High priority features. They will likely be supported some day. A sponsor could allocate my time to get them faster.
- Add 'leastconn' failover strategy to order defined 'connect' targets by the number of active connections.
- Perform protocol negotiations after SSL negotiations if possible.
- Command-line server control interface on both Unix and Windows.
- Separate GUI process running as current user on Windows.
- Optional line-buffering of the log file.
- etc/stunnel/conf.d/* files automatically processed while reading etc/stunnel/stunnel.conf
- Android GUI.
- Indirect CRL support (RFC 3280, section 5).
- Configuration file option to limit the number of concurrent connections.
- SOCKS 4 protocol support. http://archive.socks.permeo.com/protocol/socks4.protocol
Low priority features. They will unlikely ever be supported.
- Support static FIPS-enabled build.
- Provide 64-bit Windows builds (besides 32-bit builds). This requires either Microsoft Visual Studio Standard Edition or Microsoft Visual Studio Professional Edition in order to retain FIPS compliance.

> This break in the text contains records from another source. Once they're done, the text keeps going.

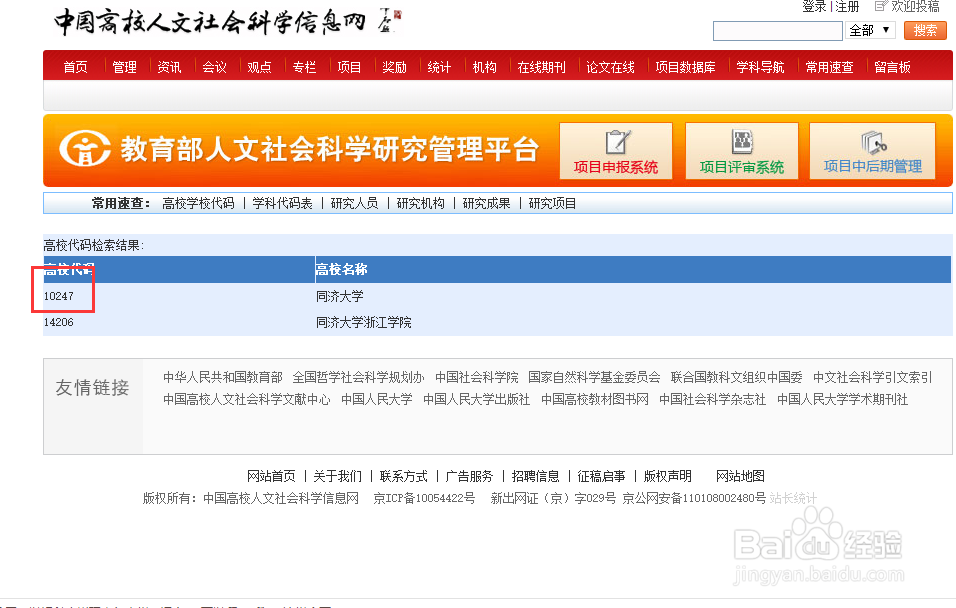Screen dimensions: 956x608
Task: Click inside the search input box
Action: coord(777,30)
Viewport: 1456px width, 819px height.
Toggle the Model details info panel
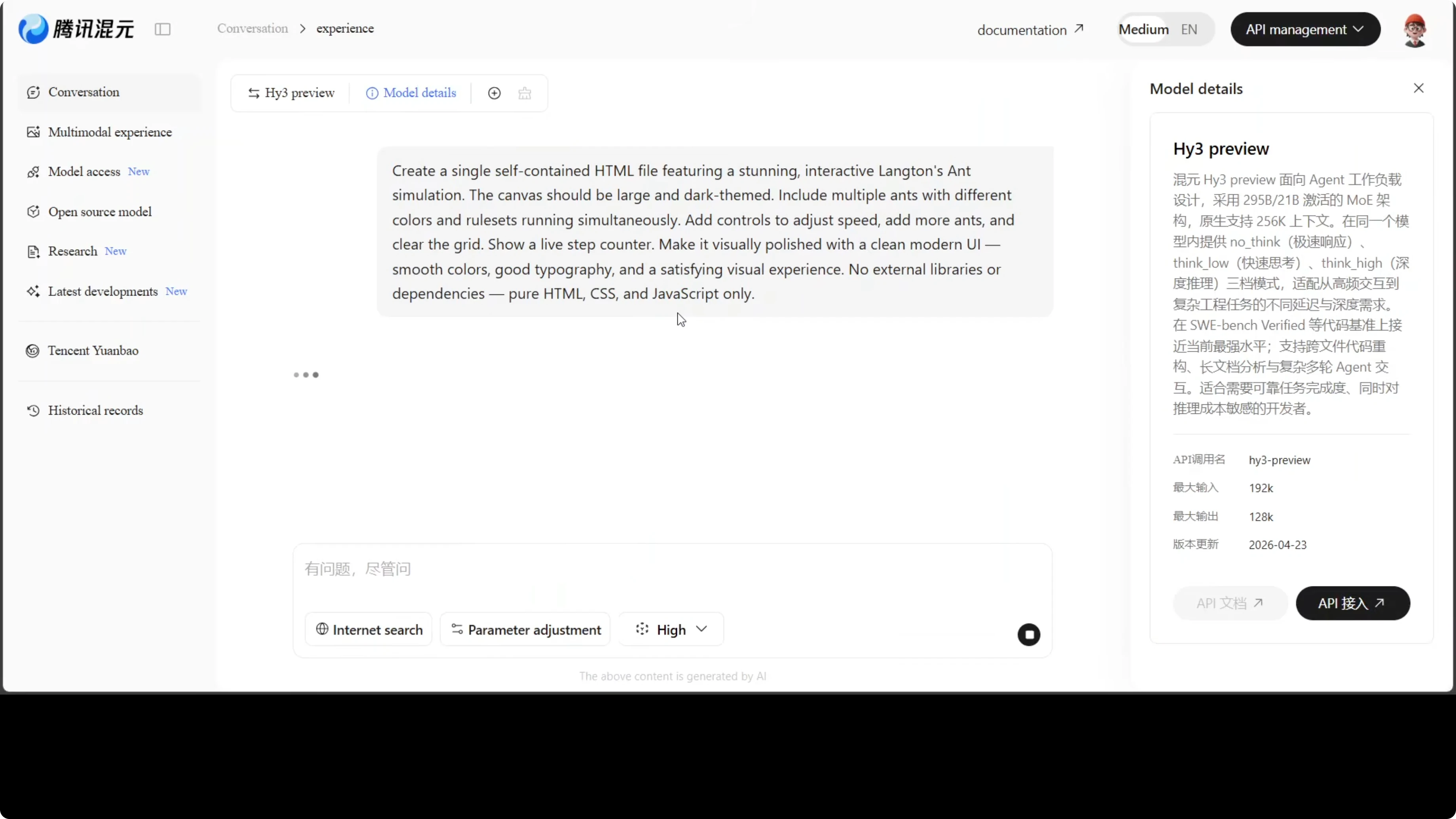click(x=411, y=93)
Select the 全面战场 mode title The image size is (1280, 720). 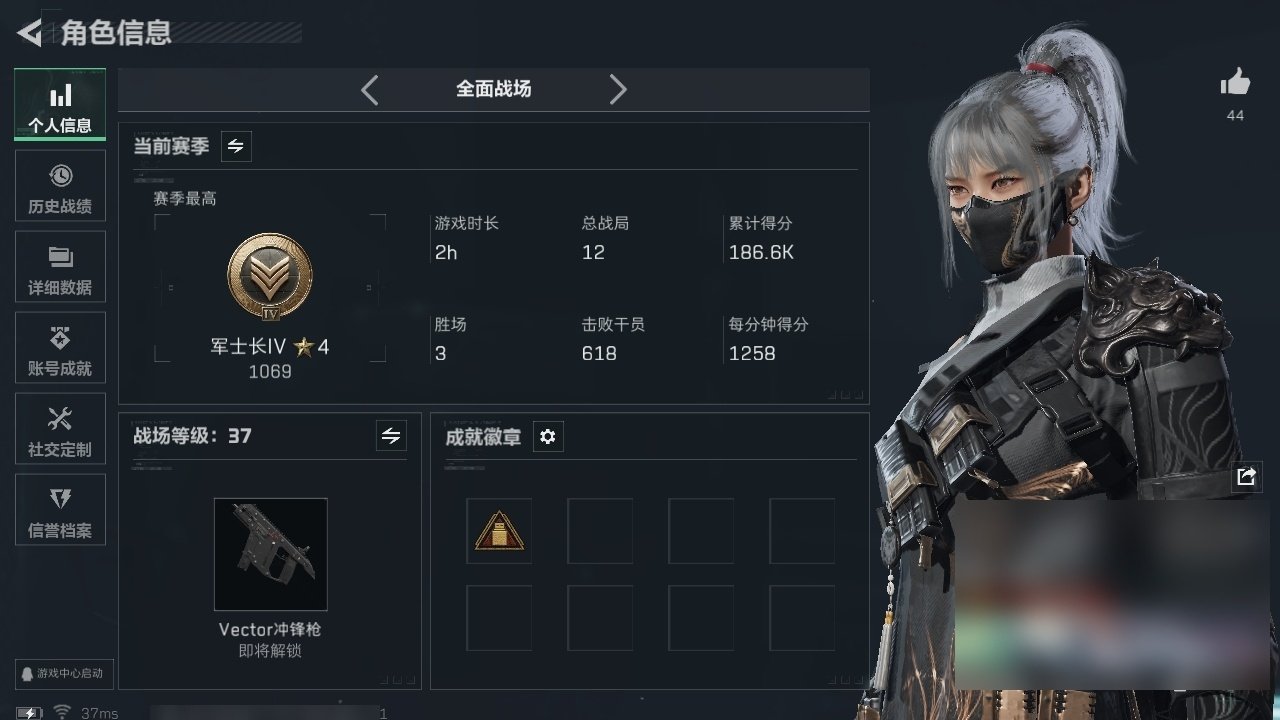[x=494, y=89]
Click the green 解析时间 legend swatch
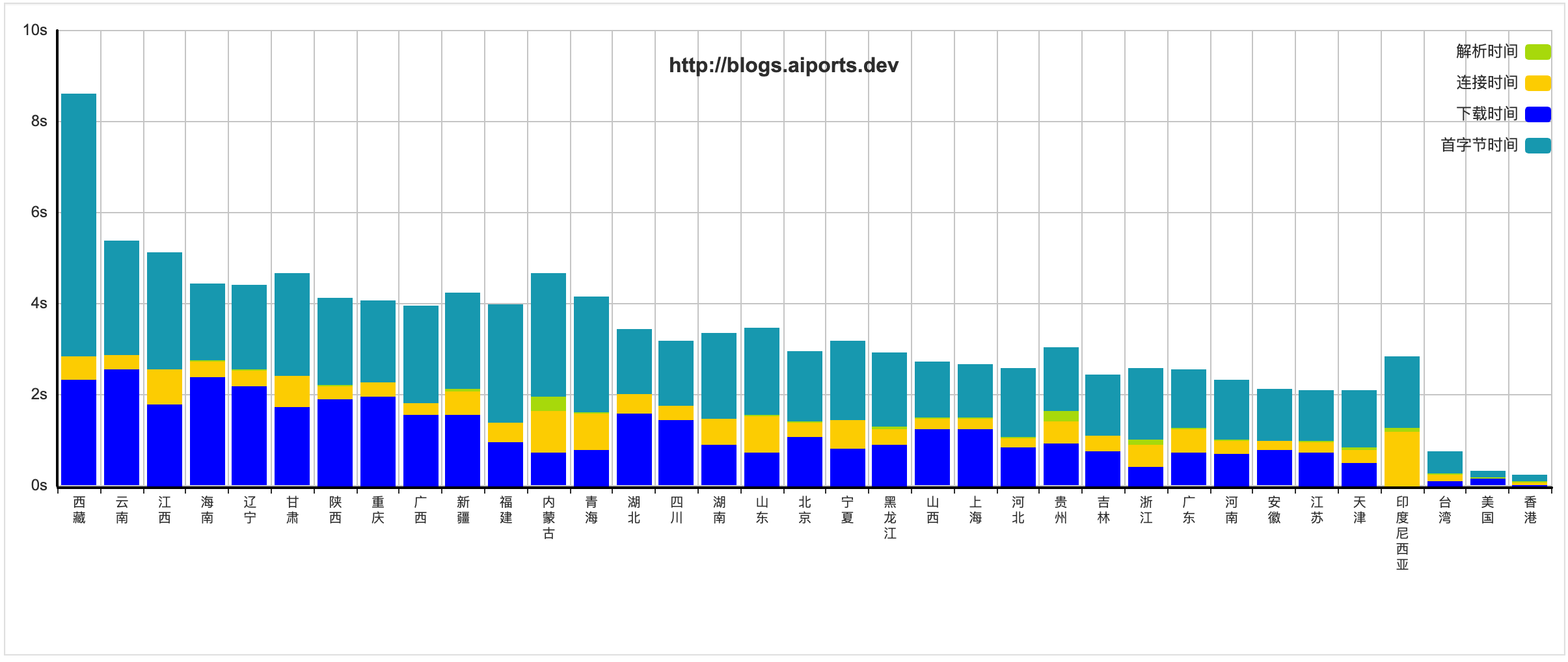The width and height of the screenshot is (1568, 662). [x=1537, y=52]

- Service-level logging configuration (separate verbosity and destination).
- Enforce key renegotiation (re-handshake) for long connections.
- Logging to NT EventLog on Windows.
- Internationalization of logged messages (i18n).
- Generic scripting engine instead or static protocol.c.
Features I won't support, unless convinced otherwise by a wealthy sponsor.
- Protocol support *after* SSL is negotiated:
- Support for adding X-Forwarded-For to HTTP request headers. This feature is less useful since PROXY protocol support is available.
- Support for adding X-Forwarded-For to SMTP email headers. This feature is most likely to be implemented as a separate proxy.
- Additional certificate checks (including wildcard comparison) based on:
- CN (Common Name);
- SAN (Subject Alternative Name);
- O (Organization), and
- OU (Organizational Unit).
- Set processes title that appear on the ps(1) and top(1) commands. I could not find a portable *and* non-copyleft library for it.